Robert Charles Wilson

BIOS

„Bios“, 2003, deutsche Erstausgabe, aus dem Amerikanischen von Hendrik P. und Marianne Linckens, Heyne TB 644, 2003, 254 Seiten, 6,95 EUR.
Coverzeichnung: Jim Burns.

BIOS ist nach DARWINIA (Heyne TB 6412) der zweite in einer deutschen Übersetzung vorliegende Roman des US-amerikanischen Autors Robert Charles Wilson.
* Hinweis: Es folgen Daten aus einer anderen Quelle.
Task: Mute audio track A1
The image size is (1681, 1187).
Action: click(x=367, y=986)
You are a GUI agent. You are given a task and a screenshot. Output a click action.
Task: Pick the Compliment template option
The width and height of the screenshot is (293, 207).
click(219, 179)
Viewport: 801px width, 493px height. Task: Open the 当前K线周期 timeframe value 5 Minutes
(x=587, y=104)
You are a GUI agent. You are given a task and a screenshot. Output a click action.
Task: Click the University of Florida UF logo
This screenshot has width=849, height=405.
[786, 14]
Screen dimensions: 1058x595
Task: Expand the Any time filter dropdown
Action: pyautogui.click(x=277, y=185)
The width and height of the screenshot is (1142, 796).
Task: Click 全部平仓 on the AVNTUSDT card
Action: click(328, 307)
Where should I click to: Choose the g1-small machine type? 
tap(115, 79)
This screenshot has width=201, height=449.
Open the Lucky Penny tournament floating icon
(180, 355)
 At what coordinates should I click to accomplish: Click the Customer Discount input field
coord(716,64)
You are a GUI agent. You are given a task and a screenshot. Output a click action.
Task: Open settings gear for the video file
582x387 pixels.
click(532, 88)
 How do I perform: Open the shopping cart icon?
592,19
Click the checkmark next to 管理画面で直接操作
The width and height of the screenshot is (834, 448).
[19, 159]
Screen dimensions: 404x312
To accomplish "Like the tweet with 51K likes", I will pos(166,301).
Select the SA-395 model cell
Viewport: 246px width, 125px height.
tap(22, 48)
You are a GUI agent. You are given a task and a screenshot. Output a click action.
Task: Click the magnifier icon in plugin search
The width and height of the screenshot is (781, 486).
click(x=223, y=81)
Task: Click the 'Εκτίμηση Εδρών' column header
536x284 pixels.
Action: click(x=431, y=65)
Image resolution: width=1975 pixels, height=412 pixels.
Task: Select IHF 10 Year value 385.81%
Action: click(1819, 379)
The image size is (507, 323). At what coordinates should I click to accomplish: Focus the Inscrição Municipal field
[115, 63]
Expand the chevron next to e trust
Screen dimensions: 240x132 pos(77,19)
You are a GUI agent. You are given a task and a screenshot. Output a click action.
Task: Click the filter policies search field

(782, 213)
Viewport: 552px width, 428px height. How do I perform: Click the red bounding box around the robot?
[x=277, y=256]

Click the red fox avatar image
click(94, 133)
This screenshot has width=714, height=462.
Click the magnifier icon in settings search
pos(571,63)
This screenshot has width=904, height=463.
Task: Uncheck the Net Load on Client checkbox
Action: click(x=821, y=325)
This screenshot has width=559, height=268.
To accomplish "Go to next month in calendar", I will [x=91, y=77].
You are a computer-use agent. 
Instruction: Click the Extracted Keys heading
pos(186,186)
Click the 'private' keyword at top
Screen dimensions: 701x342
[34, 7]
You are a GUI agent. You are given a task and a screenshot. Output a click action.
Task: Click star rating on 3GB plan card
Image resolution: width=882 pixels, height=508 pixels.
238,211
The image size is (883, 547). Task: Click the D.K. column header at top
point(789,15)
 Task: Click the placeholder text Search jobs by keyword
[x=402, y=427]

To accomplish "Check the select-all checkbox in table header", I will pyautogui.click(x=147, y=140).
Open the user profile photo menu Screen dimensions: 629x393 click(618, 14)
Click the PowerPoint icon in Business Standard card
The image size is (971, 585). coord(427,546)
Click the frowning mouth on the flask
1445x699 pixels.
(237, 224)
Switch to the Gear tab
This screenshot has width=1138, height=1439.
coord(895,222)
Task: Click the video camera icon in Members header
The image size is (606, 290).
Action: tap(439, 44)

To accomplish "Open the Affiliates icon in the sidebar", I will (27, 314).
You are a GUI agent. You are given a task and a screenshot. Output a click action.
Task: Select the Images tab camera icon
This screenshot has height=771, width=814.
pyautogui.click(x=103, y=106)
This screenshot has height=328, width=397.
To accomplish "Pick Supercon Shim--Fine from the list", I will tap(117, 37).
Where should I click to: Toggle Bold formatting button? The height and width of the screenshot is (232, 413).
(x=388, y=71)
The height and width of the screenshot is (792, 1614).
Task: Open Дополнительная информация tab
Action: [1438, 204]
Während es sich bei DARWINIA um einen Parallelweltroman handelt – Europa verschwindet 1912 und wird durch den Kontinent Darwinia ersetzt – ist BIOS ein Weltraumabenteuer, das mit etwa 250 Seiten ungewöhnlich dünn ist und sich damit vom Trend (zu dicken Büchern) der letzten Jahren und Jahrzehnte abhebt, was nicht von vorneherein ein Nachteil sein muß.
Isis ist der erste erdähnliche Planet, den die Menschheit entdeckt hat, fatalerweise sind seine Mikroorganismen für die Menschen tödlich, so daß die Erforschung des Planeten nur von hermetisch abgeschotteten Stationen aus erfolgen kann. Im Laufe des Romans eskaliert die Situation. Die Meeresstation wird zerstört, die Stützpunkte an Land müssen evakuiert werden und auch die Raumstation wird kontaminiert. Auch Zoe Fisher, die zu Anfang des Romans auf Isis eintrifft und nicht nur mit einem neuartigen Equipment aufwarten kann, sondern auch genetisch verändert ist, vermag keine Wende der tödlichen Situation herbeizuführen.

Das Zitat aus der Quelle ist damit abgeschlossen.